Multisensory information detection using multi-channel electrocorticography film that can be placed over a wide area of the cerebral cortex

Development of electrocorticography device for simultaneous detection of multi-modality information in the mouse brainHiroto Sekiguchi
Kojiro Matsuo
Prof. Hiroto Sekiguchi (Right) and Ryota Kanda (Left)

A research group led by Associate Professor Hiroto Sekiguchi from Toyohashi University's Department of Electrical and Electronic Information Engineering, along with Assistant Professor Susumu Setogawa and Associate Professor Noriaki Ohkawa from Dokkyo Medical University's Comprehensive Research Facilities for Advanced Medical Science (Associate Professor Setogawa is currently a Specially Appointed Assistant Professor at Osaka Metropolitan University), have developed a flexible electrocorticography (ECoG) (Note1) film for simultaneous detection of multisensory information (Note2) from multiple regions of the cerebral cortex by placing neural electrodes over a wide area of a mouse brain surface.
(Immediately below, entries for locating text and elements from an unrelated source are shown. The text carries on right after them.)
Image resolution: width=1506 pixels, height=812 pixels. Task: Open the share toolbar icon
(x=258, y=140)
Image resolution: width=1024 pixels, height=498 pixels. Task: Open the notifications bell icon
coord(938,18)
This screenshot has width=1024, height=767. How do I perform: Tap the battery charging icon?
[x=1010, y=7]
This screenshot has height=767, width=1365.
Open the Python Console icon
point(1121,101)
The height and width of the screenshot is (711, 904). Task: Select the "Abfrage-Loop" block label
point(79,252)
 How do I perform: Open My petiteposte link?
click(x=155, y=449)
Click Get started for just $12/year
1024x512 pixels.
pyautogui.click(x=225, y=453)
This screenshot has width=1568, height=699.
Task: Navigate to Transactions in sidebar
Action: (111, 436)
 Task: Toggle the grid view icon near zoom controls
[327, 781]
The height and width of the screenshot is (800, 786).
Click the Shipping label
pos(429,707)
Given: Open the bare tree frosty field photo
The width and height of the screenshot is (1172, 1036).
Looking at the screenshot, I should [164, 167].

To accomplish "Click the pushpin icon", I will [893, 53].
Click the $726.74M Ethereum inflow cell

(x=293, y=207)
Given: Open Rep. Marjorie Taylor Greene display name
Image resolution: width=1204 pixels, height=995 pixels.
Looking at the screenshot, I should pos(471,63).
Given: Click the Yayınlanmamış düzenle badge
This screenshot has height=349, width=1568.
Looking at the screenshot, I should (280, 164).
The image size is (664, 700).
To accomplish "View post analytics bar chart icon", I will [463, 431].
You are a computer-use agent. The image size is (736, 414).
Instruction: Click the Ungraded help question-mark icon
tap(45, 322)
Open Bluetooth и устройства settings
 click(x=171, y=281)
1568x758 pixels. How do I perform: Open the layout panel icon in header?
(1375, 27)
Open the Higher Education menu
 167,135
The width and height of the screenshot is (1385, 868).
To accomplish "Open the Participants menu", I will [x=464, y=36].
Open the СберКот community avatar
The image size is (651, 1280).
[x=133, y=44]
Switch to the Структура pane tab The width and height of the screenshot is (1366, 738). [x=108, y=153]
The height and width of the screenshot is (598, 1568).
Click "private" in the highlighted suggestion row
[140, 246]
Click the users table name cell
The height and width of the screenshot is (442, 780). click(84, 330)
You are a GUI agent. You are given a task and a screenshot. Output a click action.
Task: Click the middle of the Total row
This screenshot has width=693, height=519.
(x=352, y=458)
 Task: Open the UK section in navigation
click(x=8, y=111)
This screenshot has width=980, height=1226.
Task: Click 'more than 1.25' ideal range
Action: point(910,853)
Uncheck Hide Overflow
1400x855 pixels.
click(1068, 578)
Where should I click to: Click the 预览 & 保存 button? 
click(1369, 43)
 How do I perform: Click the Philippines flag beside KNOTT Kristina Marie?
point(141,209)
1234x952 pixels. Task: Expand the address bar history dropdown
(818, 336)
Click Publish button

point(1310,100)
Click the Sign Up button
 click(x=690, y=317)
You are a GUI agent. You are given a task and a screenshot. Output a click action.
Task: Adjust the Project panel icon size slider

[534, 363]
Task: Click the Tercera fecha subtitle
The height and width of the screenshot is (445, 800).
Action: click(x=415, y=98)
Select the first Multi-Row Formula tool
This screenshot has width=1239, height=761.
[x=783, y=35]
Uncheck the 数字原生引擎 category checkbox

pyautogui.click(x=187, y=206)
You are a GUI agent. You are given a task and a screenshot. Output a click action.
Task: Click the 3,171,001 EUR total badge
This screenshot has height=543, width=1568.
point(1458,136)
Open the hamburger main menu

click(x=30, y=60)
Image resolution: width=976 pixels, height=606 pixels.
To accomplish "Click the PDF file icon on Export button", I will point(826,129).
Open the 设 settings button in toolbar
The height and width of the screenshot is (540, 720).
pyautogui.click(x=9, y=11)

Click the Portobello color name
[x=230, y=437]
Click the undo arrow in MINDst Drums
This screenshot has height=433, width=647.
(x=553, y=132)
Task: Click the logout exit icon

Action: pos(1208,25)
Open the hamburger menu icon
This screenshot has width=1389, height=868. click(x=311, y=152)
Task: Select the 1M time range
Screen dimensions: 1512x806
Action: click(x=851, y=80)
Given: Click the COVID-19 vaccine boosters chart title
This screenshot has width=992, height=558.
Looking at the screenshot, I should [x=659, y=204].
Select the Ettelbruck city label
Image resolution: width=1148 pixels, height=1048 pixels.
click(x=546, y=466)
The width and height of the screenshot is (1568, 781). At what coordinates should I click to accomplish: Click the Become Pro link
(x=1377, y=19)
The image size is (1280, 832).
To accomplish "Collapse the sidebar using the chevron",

Researchers believe that the human brain achieves cognitive functions such as attention, learning, and memory through the simultaneous processing and integration of various sensory information across multiple regions of the cortex. In order to understand the neural information processing mechanisms underlying these cognitive functions, researchers required a device capable of simultaneously recording neural activity from a wide area of the cerebral cortex in rodents such as mice and rats, including the temporal region responsible for processing diverse sensory information. However, the device itself was difficult to install in the temporal region of rodents because it is obstructed by the skull and surrounding temporal muscles.

Therefore, in order to successfully position an ECoG recording device in the temporal and deep regions of the cerebral cortex of mice, it was crucial to develop a device and establish a technique which allows recording electrodes to be placed in the narrow gap between the skull and the surface of the cerebral cortex. Our research group achieved two significant advancements: (1) Development of a cortical ECoG device composed of an appropriate film capable of both the flexibility and rigidity to adhere to the brain. (2) Establishment of a surgical technique for effectively attaching the device to the temporal region of the brain. This measurement technique using a new ECoG measurement device has achieved a wider range of neural activity measurement than existing measurement techniques, and is expected to lead to the development of large-scale ECoG research to clarify the mechanisms of interaction between brain regions in the future.

The results of this research were published online in the scientific journal Molecular Brain on May 3, 2023. This research was supported by the Japan Science and Technology Agency (JST) Strategic Basic Research Promotion Project PRESTO (JPMJPR1885), the Casio Science Promotion Foundation, the Toyoaki Scholarship Foundation, the Foundation of Public Interest of Tatematsu, the Research Foundation for Opto-Science and Technology, the Takeda Science Foundation, the Naito Foundation, the Astellas Foundation for Research on Metabolic Disorders, and the Tochigi Industrial Promotion Center (the Grant-in-Aid for World-Class Technological Research and Development).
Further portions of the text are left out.